A news conference will be held at the Colorado State Capitol Building in Denver, at which victims of alcohol-related sexual assaults, parents of college students, and other women will call on the CDC’s National Center for Injury Prevention and Control to examine whether allowing marijuana as a safer alternative to alcohol could reduce levels of sexual violence. The group will also be distributing information about the issue to members of the state legislature, and on college campuses students will deliver information to their college administrators.
The Women’s Marijuana Movement (WMM) is coordinating the nationwide day of action in recognition of April being Sexual Assault Awareness Month and Alcohol Awareness Month. It also marks the beginning of the group’s educational efforts in support of a 2012 statewide ballot initiative to end marijuana prohibition in Colorado.
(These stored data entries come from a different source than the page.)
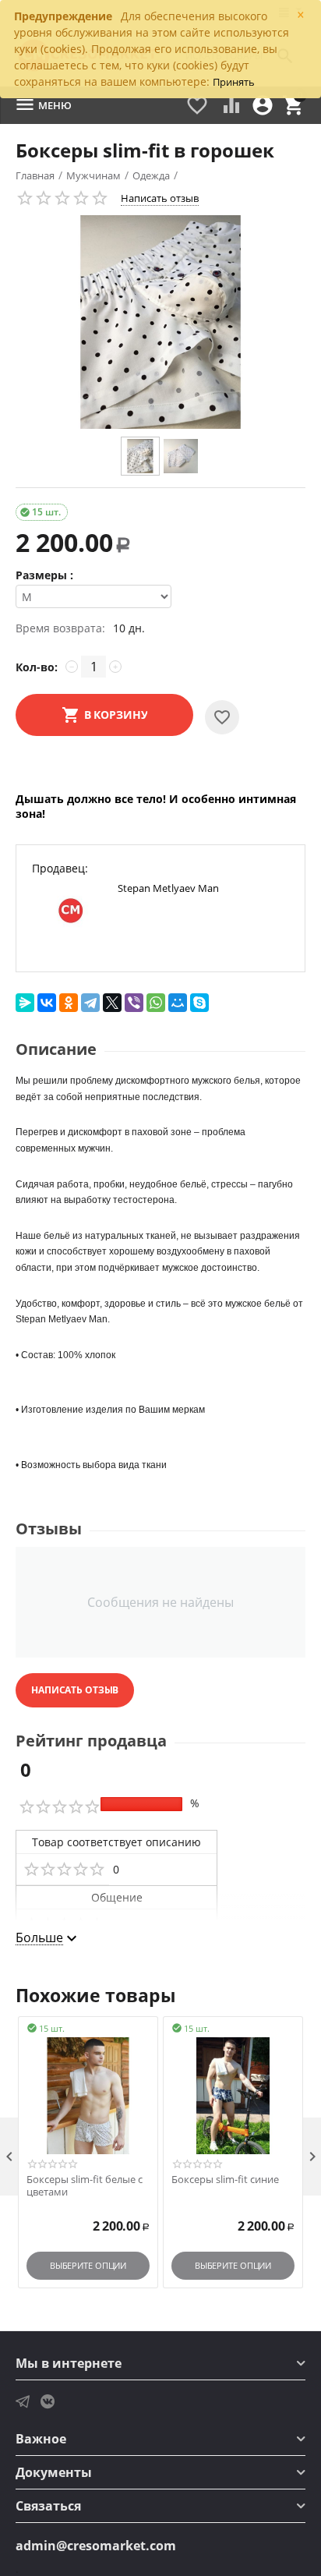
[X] (112, 1002)
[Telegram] (90, 1002)
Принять (234, 82)
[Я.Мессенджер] (25, 1002)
“If our government is serious about preventing sexual violence, it’s time to start considering the possibility that marijuana prohibition is driving people to drink and fueling incidents of sexual assault and date rape,” said Toni Fox, spokesperson for the WMM and mother of a daughter who attends Metro State College of Denver. “Our laws and policies virtually incentivize the use of alcohol over marijuana with the threat of harsh punishments those who make the safer choice. It’s bad public policy, and at the very least it’s time we took a long hard look at it.”
Virtually every organization and government agency dedicated to preventing sexual violence has acknowledged the significant role alcohol plays in the prevalence of sexual assault and date rape, whereas marijuana has never been found to be a contributing factor. It is reportedly involved in about 50% of all sexual assaults and in about 90% of the 100,000-plus sexual assaults that occur among the college-aged population each year. It is frequently referred to as the “#1 Date Rape Drug,” by rape awareness and prevention organizations, whereas marijuana is virtually never mentioned.
“I have been volunteering for rape crisis centers and hotlines throughout my time in college, and I can’t remember a single story that did not involve alcohol,” said Texas Tech University student Shannon Drew. “Never has a victim listed marijuana as a contributing factor to an assault. Not once.”